To help feel safe within an imaginary forcefield, make sure you can feel the impenetrability of your forcefield’s walls. Are they made up of powerful, atom-blasting energy, like a forcefield in a SCIFI movie? Are they a ring of fire, singeing every male rejection that dares to touch its flame? Is the forcefield wall made of the wallpaper from your room as a child where you always felt safe to go. I worked with one woman who imagined she was inside her favorite teddy bear from childhood. Don’t judge your choice (or the idea of the forcefield), just allow your mind to get creative about finding a way to make you feel COMFORTABLE & SAFE within your personal space.

Most people who have a hard time expressing vulnerability have been shamed in some way in the past when they once shared their feelings. Probably as a child, someone (a parent, sibling, peer, teacher) repeatedly shamed (or ignored) them, and now they have a hard time exposing their true emotions (or even knowing what they are).

A forcefield helps you tackle this IRRATIONAL fear that many of us have– this fear that something harmful will happen to us if we share our feelings. A lot of women have a hard time sharing feelings with men, feeling that the man is going to violate their openness in some way. It’s a very scary feeling that isn’t understood as much as it is felt deep down. A forcefield allows you to trust enough to allow your deep fears to subside enough for vulnerability to surface inside you and come out.

Next time you are with a man, remind yourself that you are safe inside your forcefield walls and that you can: melt into a man’s touch, let your eyes linger on his when he speaks to you, giggle at his teasing, cry at his wounding words, etc.

Exposing your vulnerability fully to a man may even make you feel so nervous, you’ll shake. Let yourself tremble. It’s okay to expose your nerves around a man. It’s normal for a lot of women to cry at the gentle, caring touch of a man, especially if she has never allowed herself to melt into his touch. Let him see, feel, hear (experience FULLY) YOUR emotional experience. It will make him feel honored to know you so well. It will melt his heart for you.

Even your anger can melt his heart and make him love you more. Without directing your anger at him, express it fully. You can scream, yell, cry, fall to your knees. You can look at him and say “I am so angry right now.” Just don’t push him away with your anger by walling yourself off. If he comes toward you, let him comfort you in a heated moment. Don’t turn her back on him or stiffen up, let him make good on his mistake (or comfort you for pain someone else has caused you). Show him that he doesn’t have to fear your expressions of hostility– that he is safe around you even when you are upset. This will make him very attracted to you.

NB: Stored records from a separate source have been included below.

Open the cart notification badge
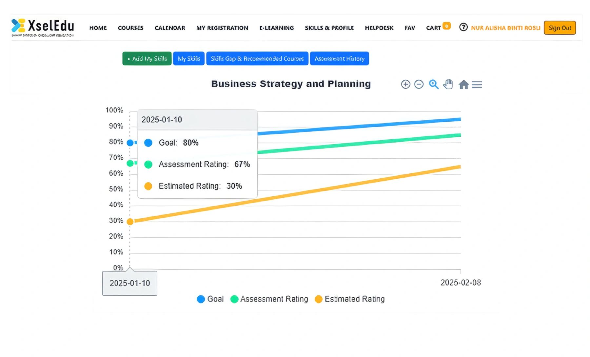This screenshot has width=590, height=357. 446,26
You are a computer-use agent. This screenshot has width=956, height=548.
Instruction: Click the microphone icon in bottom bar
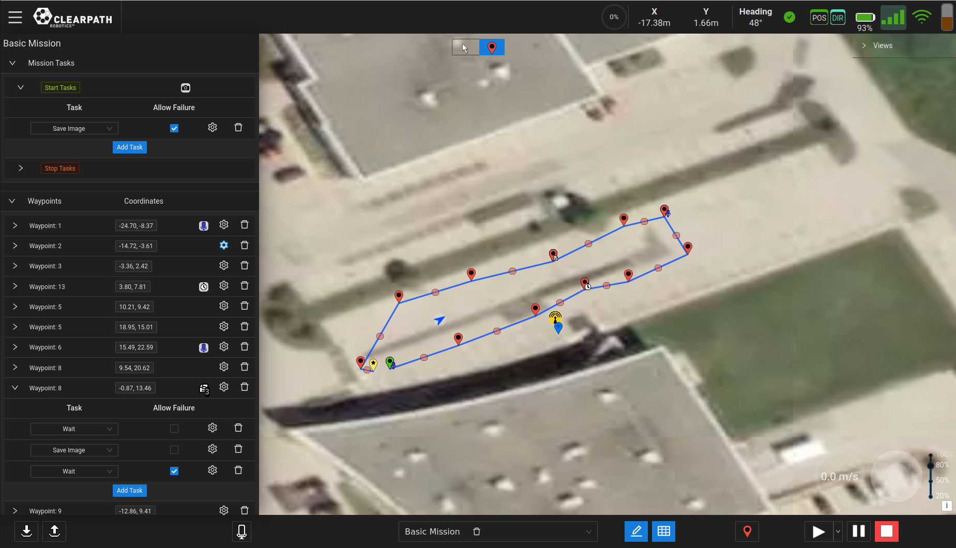[241, 531]
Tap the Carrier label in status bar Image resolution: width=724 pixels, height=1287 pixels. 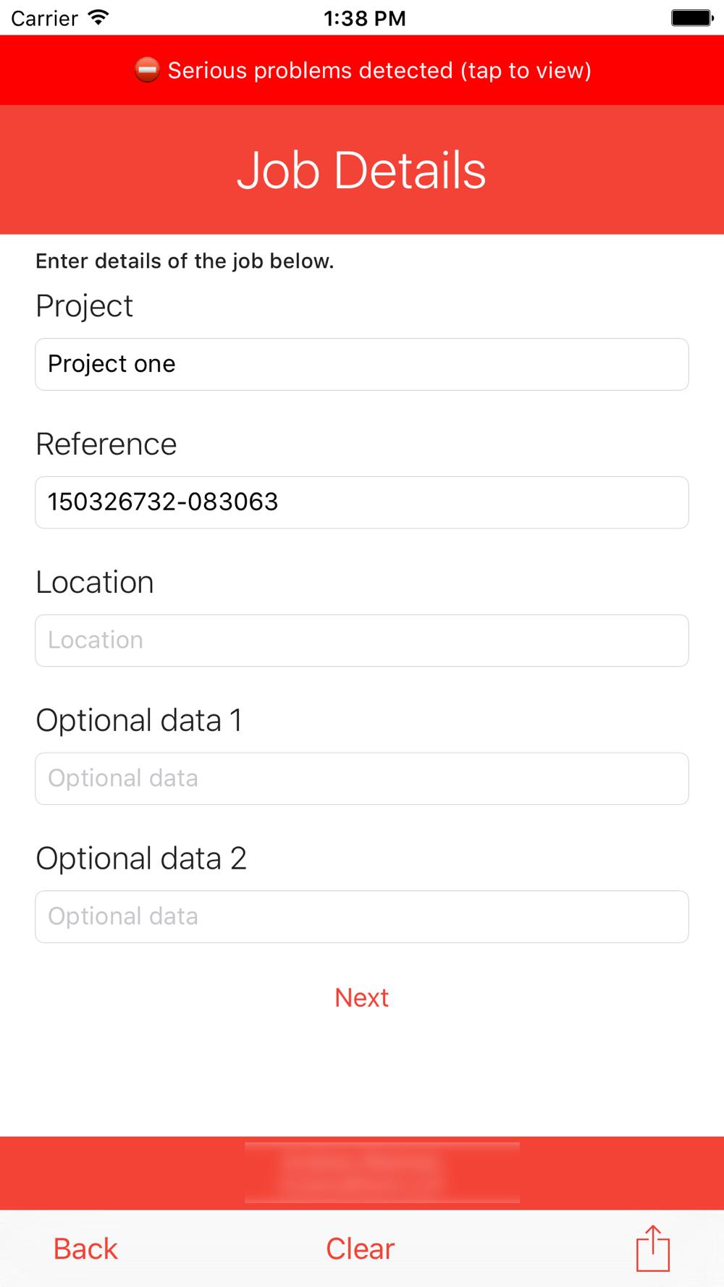click(44, 18)
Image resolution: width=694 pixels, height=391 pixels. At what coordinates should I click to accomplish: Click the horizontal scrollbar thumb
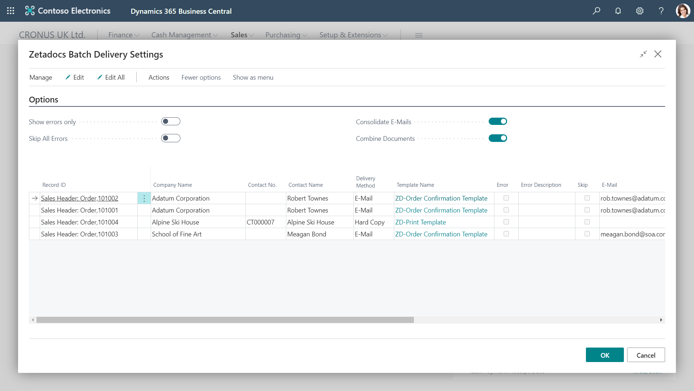point(225,320)
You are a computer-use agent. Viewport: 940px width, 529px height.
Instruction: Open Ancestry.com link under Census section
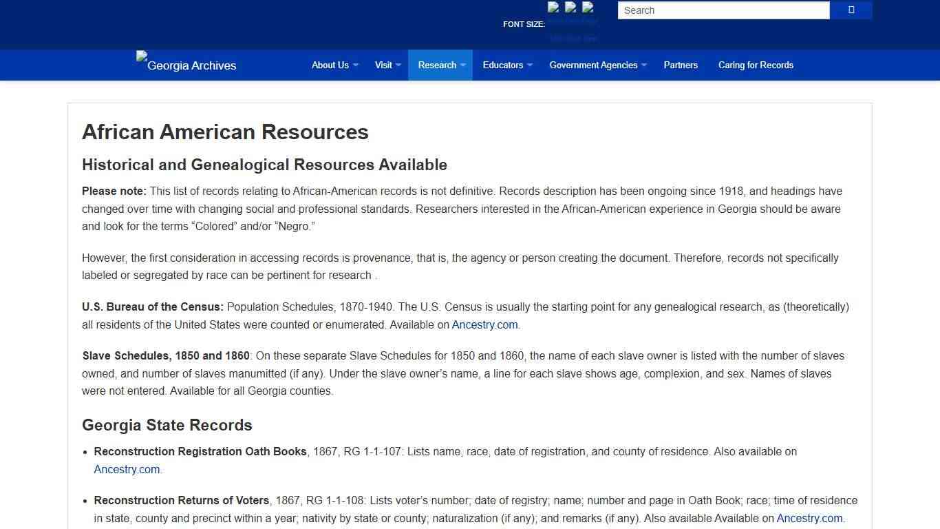pyautogui.click(x=484, y=324)
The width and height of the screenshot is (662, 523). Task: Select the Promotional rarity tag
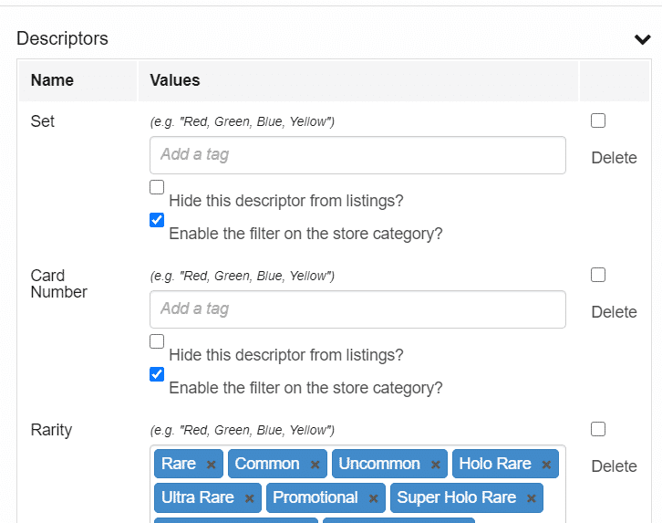[315, 497]
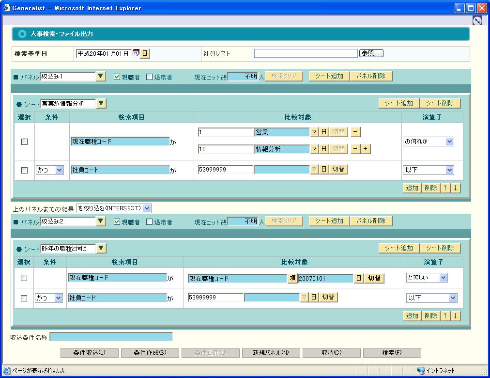This screenshot has height=378, width=490.
Task: Click the マ lookup button beside 営業
Action: [314, 132]
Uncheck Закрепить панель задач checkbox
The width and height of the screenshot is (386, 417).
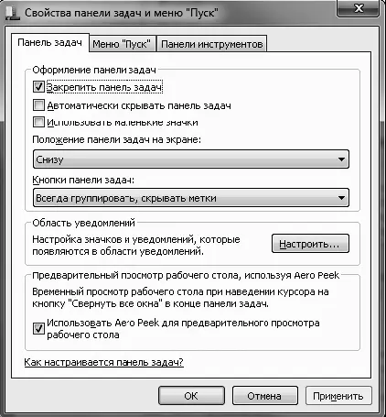pyautogui.click(x=38, y=87)
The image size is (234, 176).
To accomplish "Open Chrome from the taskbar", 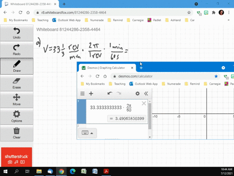I will (x=61, y=171).
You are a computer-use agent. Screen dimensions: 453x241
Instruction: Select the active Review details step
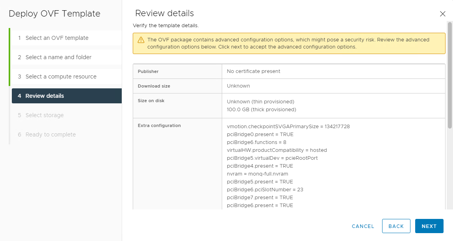[45, 96]
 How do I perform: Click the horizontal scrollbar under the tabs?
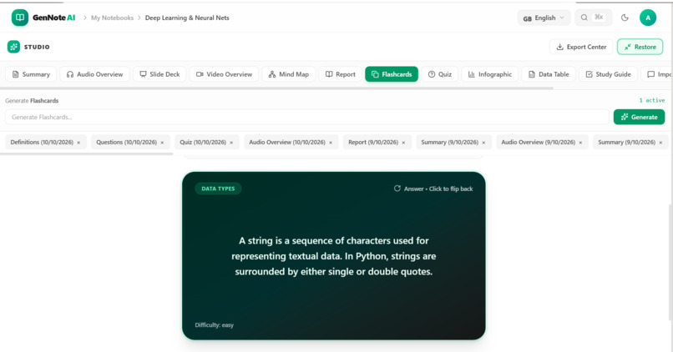click(x=277, y=88)
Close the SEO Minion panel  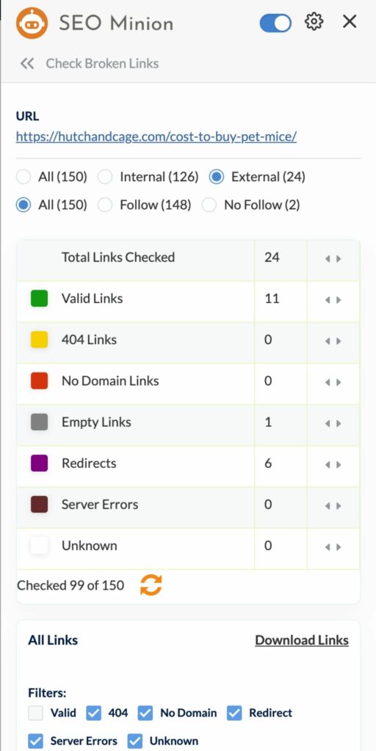point(350,21)
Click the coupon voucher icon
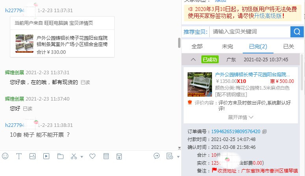 click(119, 156)
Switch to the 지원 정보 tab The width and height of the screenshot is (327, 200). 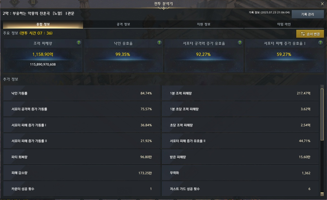(204, 24)
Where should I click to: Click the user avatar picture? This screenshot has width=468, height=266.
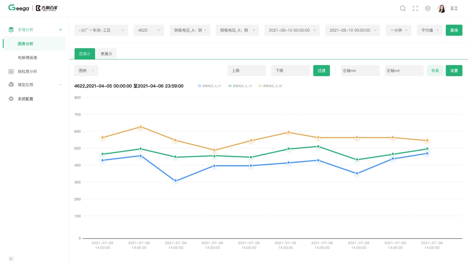pos(441,8)
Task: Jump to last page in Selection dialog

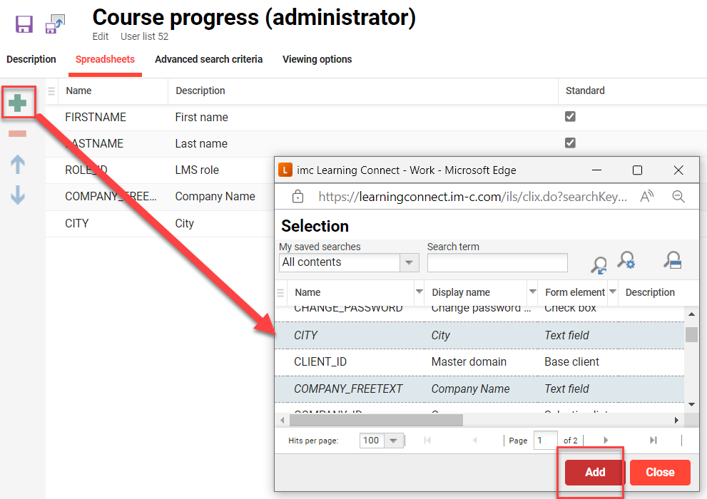Action: click(652, 440)
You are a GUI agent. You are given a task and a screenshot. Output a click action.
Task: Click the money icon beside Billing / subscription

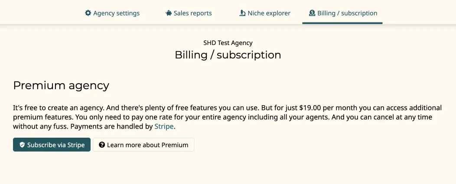312,13
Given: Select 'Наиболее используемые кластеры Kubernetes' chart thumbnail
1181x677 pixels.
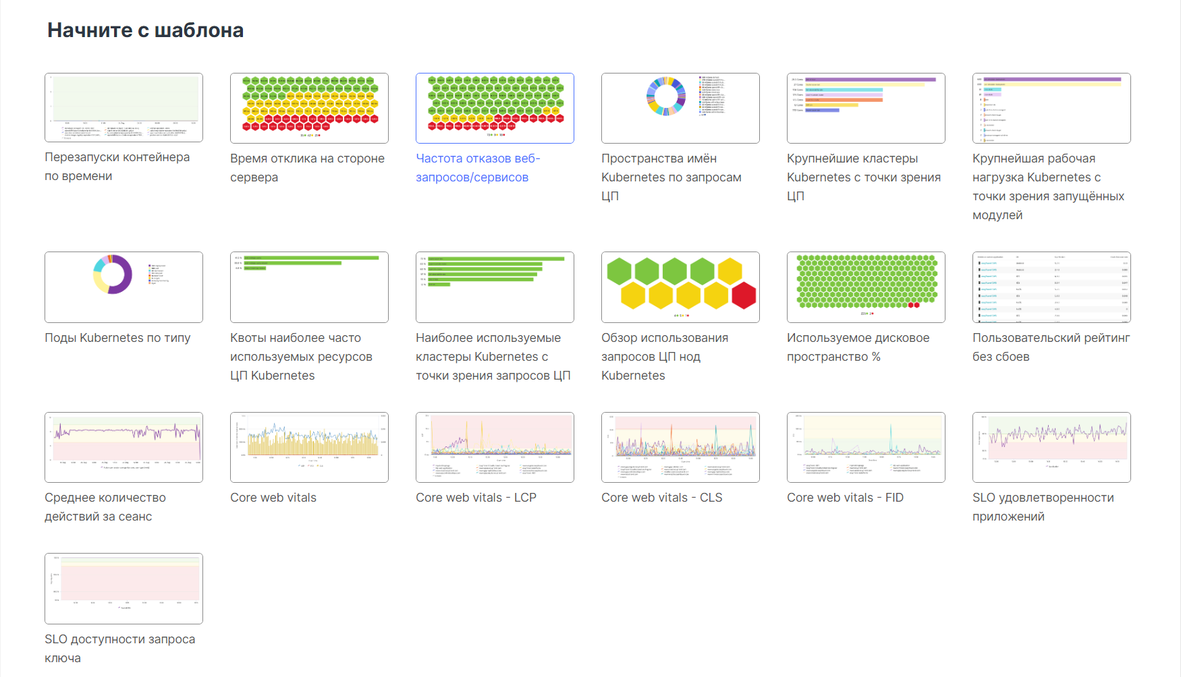Looking at the screenshot, I should click(495, 287).
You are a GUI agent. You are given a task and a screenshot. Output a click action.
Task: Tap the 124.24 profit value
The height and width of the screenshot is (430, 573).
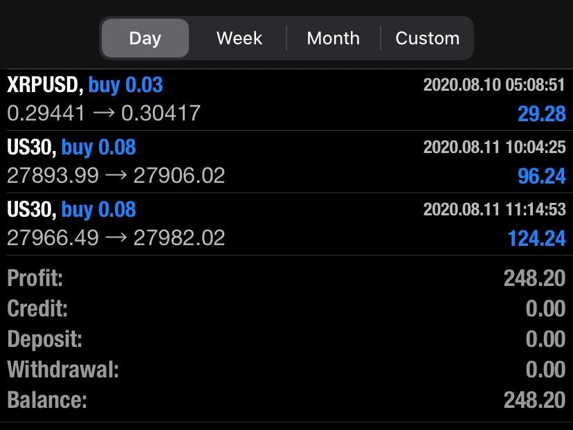point(536,238)
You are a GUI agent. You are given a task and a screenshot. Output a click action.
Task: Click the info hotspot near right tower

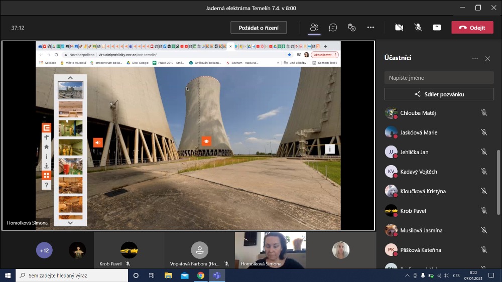point(330,149)
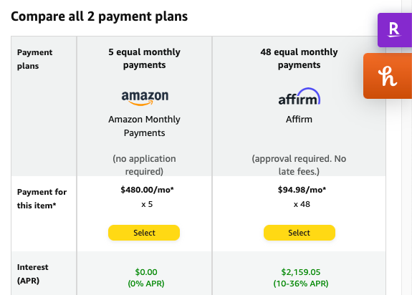412x295 pixels.
Task: Click the $94.98/mo price
Action: coord(302,190)
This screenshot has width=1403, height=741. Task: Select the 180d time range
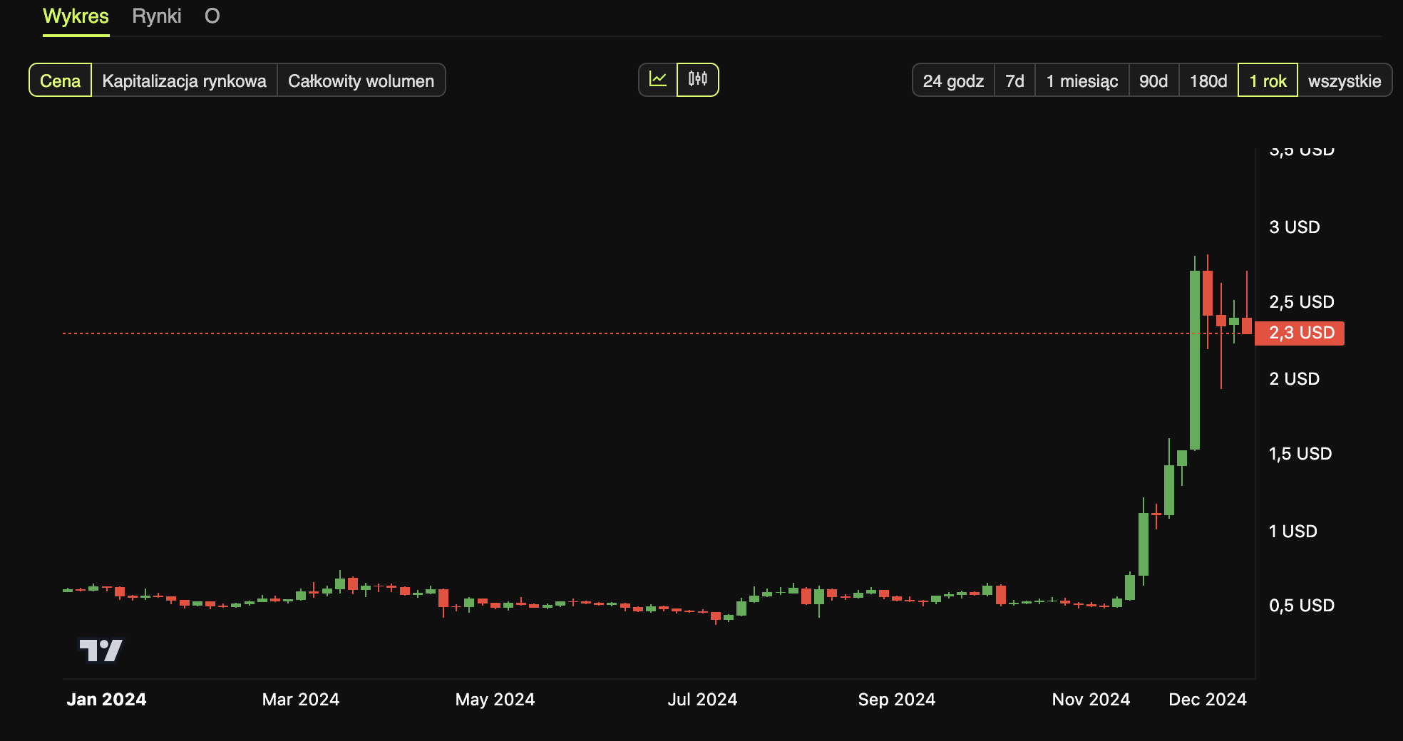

Knowing how to attract a man using your vulnerability makes you a master at building human connection. We can’t expect someone to love us, if we do not let them in. Sometimes it’s hard to let a man in even when we want to. Some of us are victims of a cold, harsh society and have shutdown emotionally. Do you feel NOTHING (numb, cloudy-headed) when a man tries to emotionally connect through intimate touches and words? If so, you can change this. If you continue to work on feeling safe within these intimate moments (staying present in your thoughts and even sharing with him that you have intimacy issues), you will slowly melt this coldness in your heart and will start to feel real tenderness in your soul. This tenderness is a male aphrodisiac!